* **Given text**:

-- begin --

Configuring Splunk Generic Extractor
The "Moviri– Splunk Generic Extractor" connector aims at importing almost any Business Driver or System metric contained in your Splunk instance that are not specifically mapped by the other Splunk connectors provided by Moviri.
It works in a similar fashion to the built-in 'Generic' connectors available in BMC Helix Continuous Optimization and its main use case is the analysis from a capacity management perspective of custom metrics, for example:
- Baselining
- Historical analysis, seasonality identification
- Trending and forecasting
- Correlation with other metrics (specially infrastructure utilization) already present in BMC Helix Continuous Optimization (or in their turn imported from Splunk) to enable capacity modeling and what-if scenarios
In order to do so it must be provided with:
- A Splunk search query for retrieving results
- How the results of the query map into BMC Helix Continuous Optimization data model
At each execution, the connector
- Executes the provided search query (this step can be skipped for Splunk saved search)

-- end --

* **To be done**:
List every example the Splunk Generic Extractor page gives of analyzing custom metrics from a capacity management perspective.

* **Provided material**:
-- begin --

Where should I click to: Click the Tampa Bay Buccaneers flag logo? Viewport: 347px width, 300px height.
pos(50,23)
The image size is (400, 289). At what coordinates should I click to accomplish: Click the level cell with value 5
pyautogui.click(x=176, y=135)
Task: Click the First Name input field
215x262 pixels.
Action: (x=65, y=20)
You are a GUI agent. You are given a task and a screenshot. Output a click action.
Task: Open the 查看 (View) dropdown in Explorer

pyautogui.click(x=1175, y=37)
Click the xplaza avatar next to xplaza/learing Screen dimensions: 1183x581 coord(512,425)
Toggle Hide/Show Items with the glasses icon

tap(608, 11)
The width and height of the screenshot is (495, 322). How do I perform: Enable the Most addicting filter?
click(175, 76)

-- end --
-- begin --

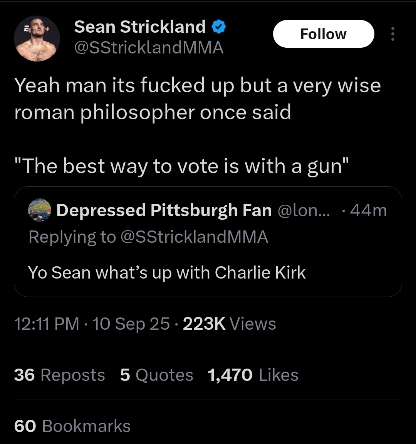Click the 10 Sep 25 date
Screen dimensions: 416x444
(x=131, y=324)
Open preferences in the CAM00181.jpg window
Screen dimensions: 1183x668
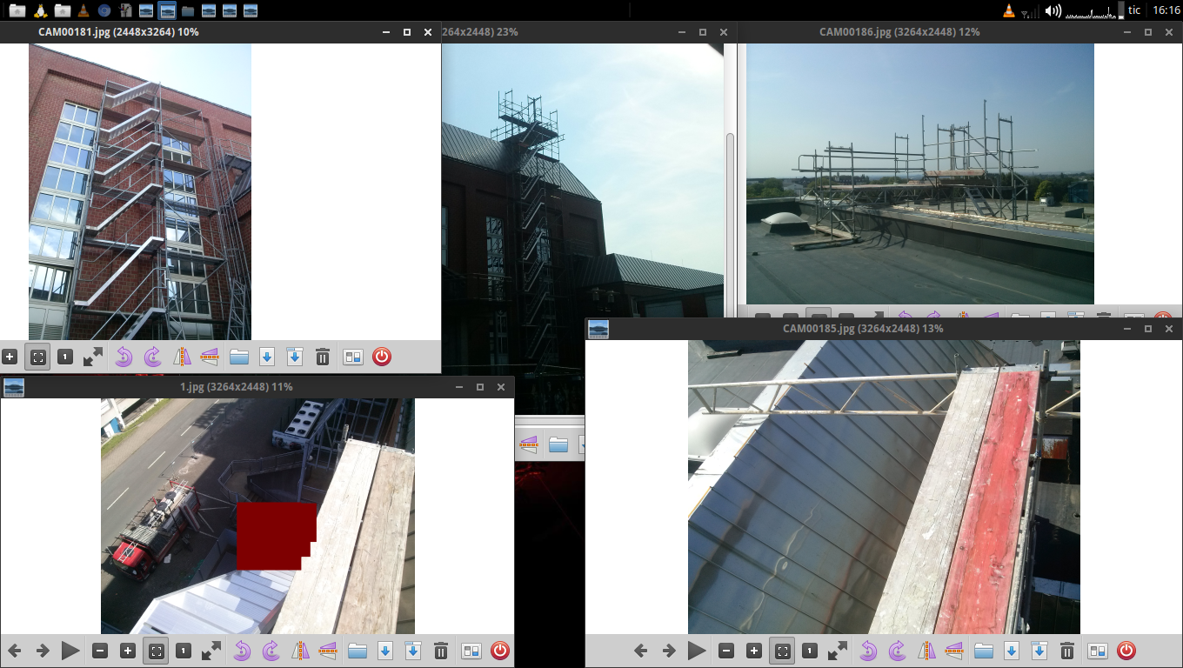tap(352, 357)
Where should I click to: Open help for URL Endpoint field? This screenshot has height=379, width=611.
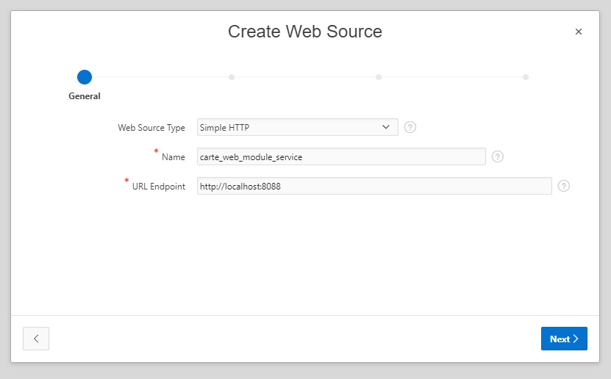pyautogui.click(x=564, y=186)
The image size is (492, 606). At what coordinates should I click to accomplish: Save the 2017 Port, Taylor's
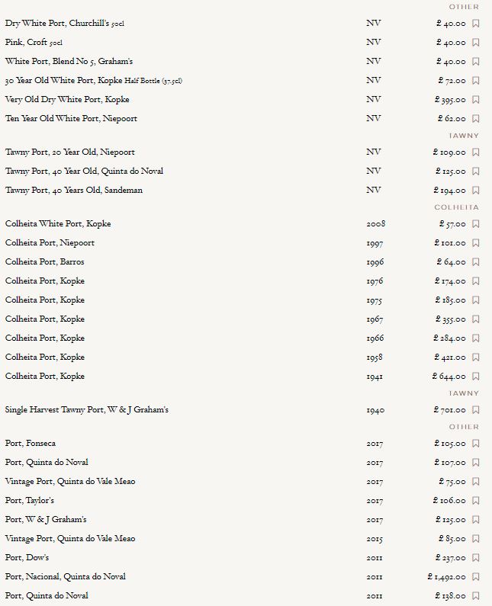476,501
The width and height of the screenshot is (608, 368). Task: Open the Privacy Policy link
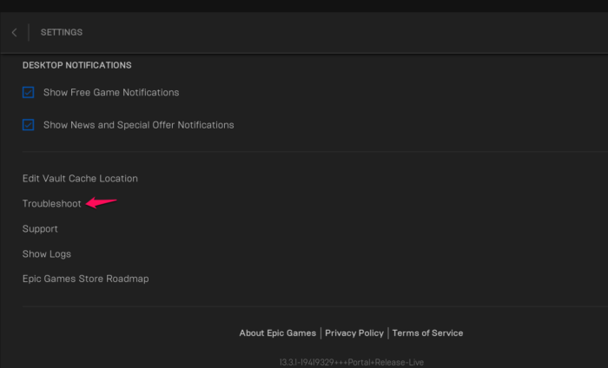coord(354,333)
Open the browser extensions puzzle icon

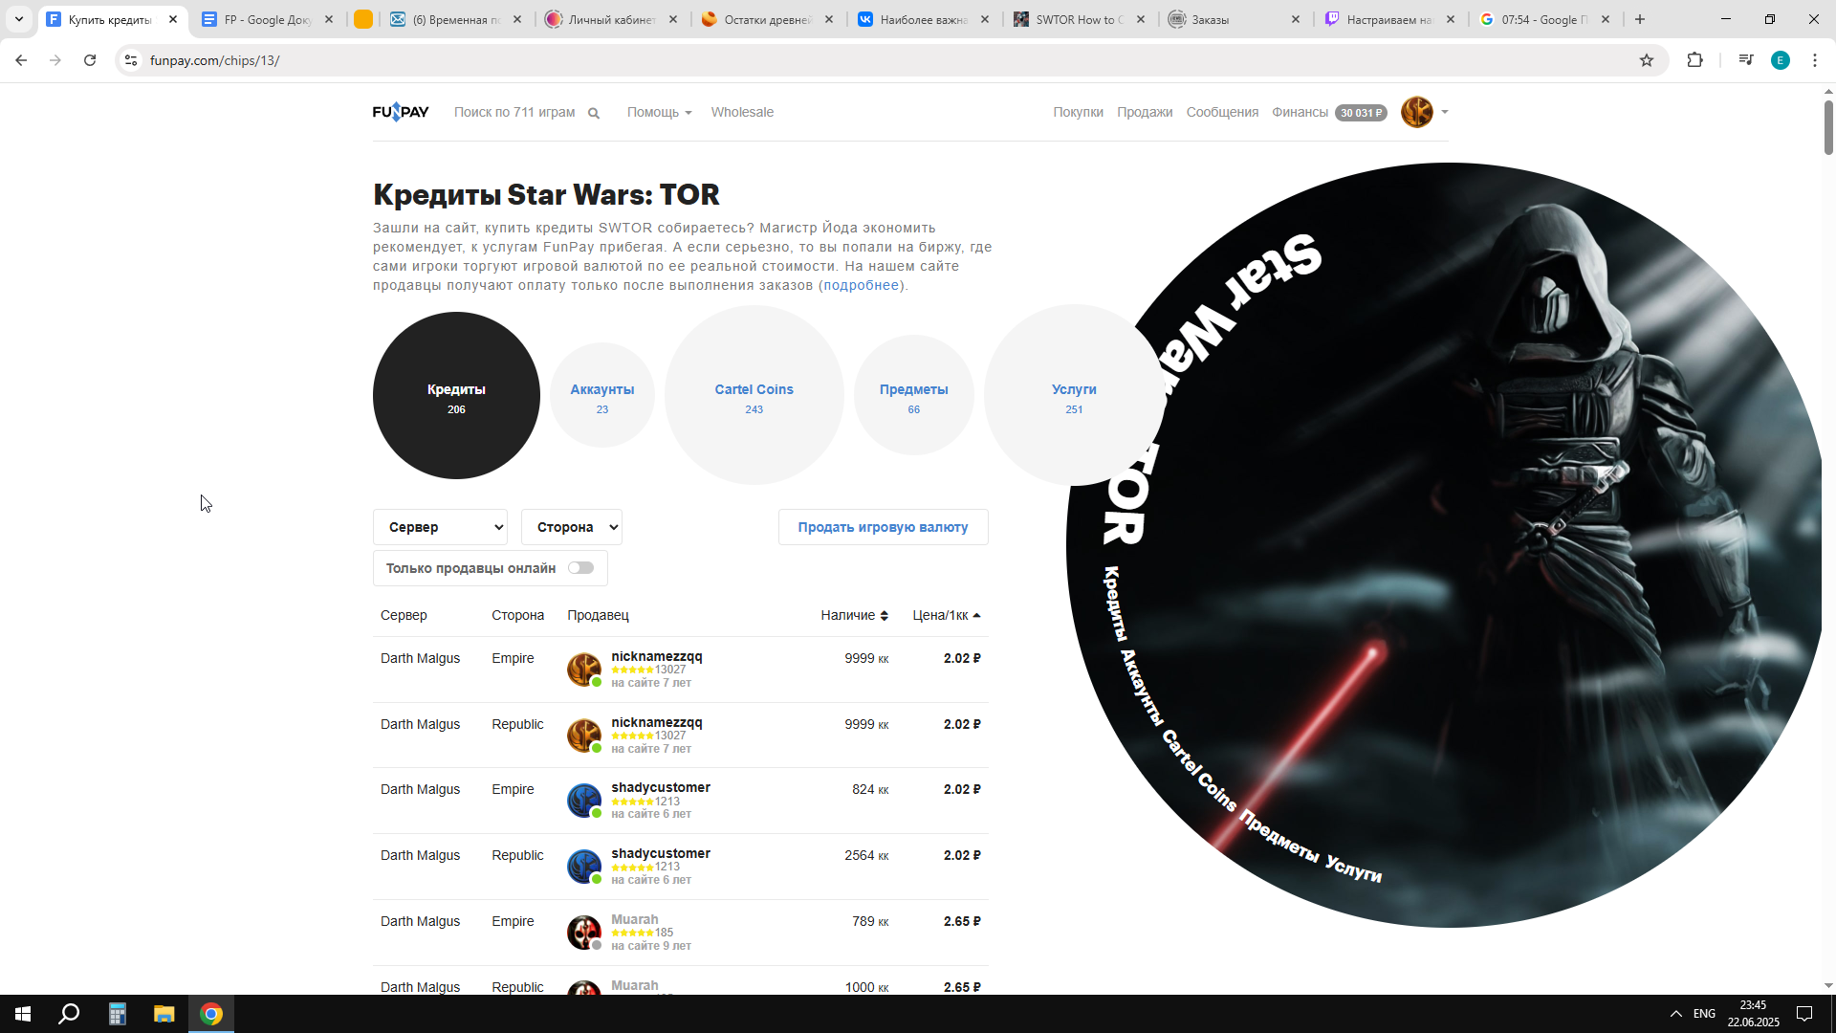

-- end --

* **Solution to this task**:
- Baselining
- Historical analysis, seasonality identification
- Trending and forecasting
- Correlation with other metrics (specially infrastructure utilization) already present in BMC Helix Continuous Optimization (or in their turn imported from Splunk) to enable capacity modeling and what-if scenarios